Moroccan Chicken Smothered in Olives. My oldest daughter first sent me this recipe, adapted by food writer Alex Witchel from a recipe in Paula Wolfert’s book Mediterranean Cooking, and I never tire of it. The recipe itself is scrumptious as is, although I like to add a tablespoon of tomato paste. I use the combo of spices in so many ways, such as this kasha recipe or with meatballs (see above!), and have adapted the cooking method for other chicken dishes as well, such as this Pan-Cooked Chicken with Carrots and Mushrooms.
I generally don’t have time to bake and make dinner, but I can prepare these no-bake desserts in about 10 minutes.
Honey popcorn. Until I created this recipe, we were obsessed with my caramel popcorn. This is easier to make, and we like it better. Even my daughter’s friends are obsessed (I call them my Honeys; not only do I make it when they are over, I send bags of it to school for them). Follow popping instructions in the Caramel Popcorn blog. Sprinkle lightly with salt, a bit more with cinnamon. Then squirt honey over the top (I never measure). Mix with a large spoon to spread evenly. Give it a taste to see if it needs more honey. I estimate that I use two to three tablespoons of honey and ¼ to ½ teaspoon of cinnamon per batch and 1/8 to ¼ teaspoon of salt.

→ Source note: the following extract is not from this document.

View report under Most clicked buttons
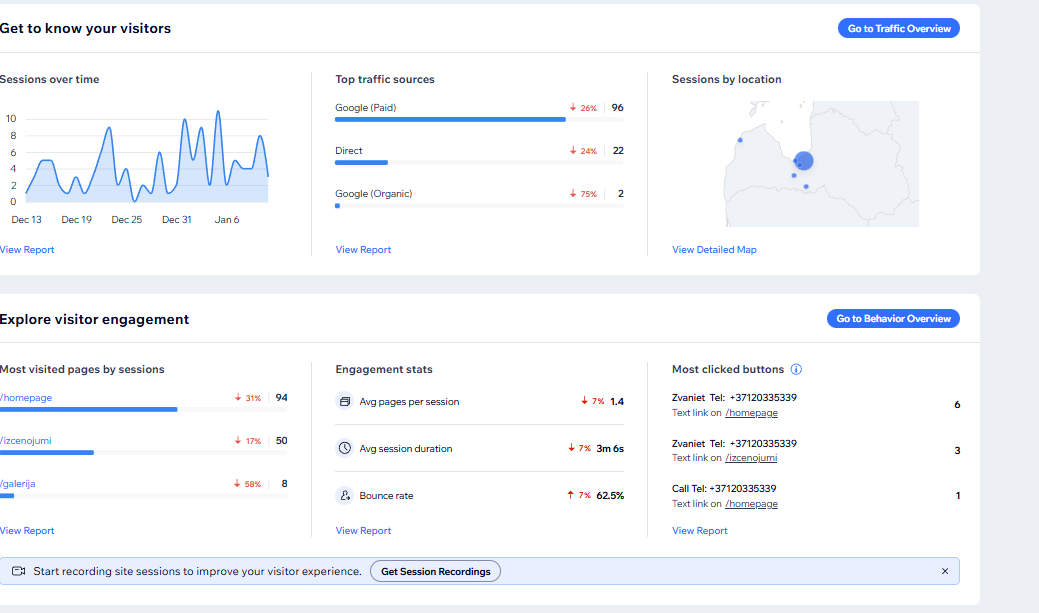Screen dimensions: 1039x613 [700, 531]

Crunchy Chocolate Bark. This is my go-to when we have guests over. When I first created this recipe, I was using chips sweetened with coconut sugar that I bought from Davis Chocolate (chocolate or peanut butter). I’ve since discovered the Lily’s brand, which is sweetened with stevia (i.e. no added sugar) and I can buy them locally. Recipe details here.